Se concentrer sur les sentiments des hommes pourrait-il aider à atteindre l’égalité des sexes ?


OAXACA DE JUÁREZ, MEXIQUE – Dans les collines d’Oaxaca, sur le sol de la terrasse sur le toit d’un hôtel recouverte de palmiers, neuf hommes sont assis en cercle sur des nattes colorées. Le groupe fait partie d’un atelier conçu pour aider les hommes à exprimer leurs émotions de manière saine, un exercice destiné à améliorer leurs capacités et leurs compétences en communication dans leur vie personnelle et professionnelle.

Carlos Mata a voyagé sept heures en bus, depuis son domicile sur la côte de l’État d’Oaxaca, pour assister à l’atelier bimensuel au cours des deux dernières années.

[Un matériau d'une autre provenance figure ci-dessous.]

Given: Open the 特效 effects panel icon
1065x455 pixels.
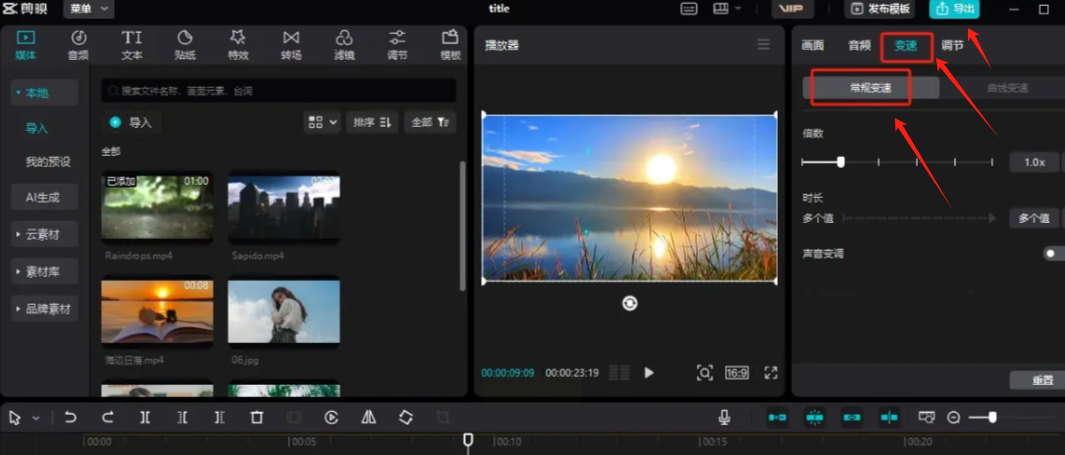Looking at the screenshot, I should pos(238,45).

Aujourd’hui, il veut parler de la perte de sa grand-mère, décédée deux jours plus tôt. Mais quand même, parler de son chagrin n’est pas facile pour lui.

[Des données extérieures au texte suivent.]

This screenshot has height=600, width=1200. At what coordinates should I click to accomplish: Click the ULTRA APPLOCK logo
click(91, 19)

Les hommes travaillent tous dans des stations de radio locales. Ils sont reliés par Ojo de Agua Comunicación, une organisation basée à Oaxaca qui défend les droits des communautés indigènes et forme le personnel des stations de radio à la production vidéo et audio. Le groupe a été invité à participer à l’atelier à la suite d’une demande d’une collègue qui estimait qu’elle et d’autres femmes travaillant dans les stations de radio communautaires n’étaient pas traitées de manière égale et respectueuse par leurs collègues masculins.

Ces ateliers sont conçus pour créer un espace où les hommes se sentent en sécurité pour exprimer leurs émotions sans être jugés et sans le fardeau de se conformer aux normes sociales, qui découragent souvent la vulnérabilité masculine.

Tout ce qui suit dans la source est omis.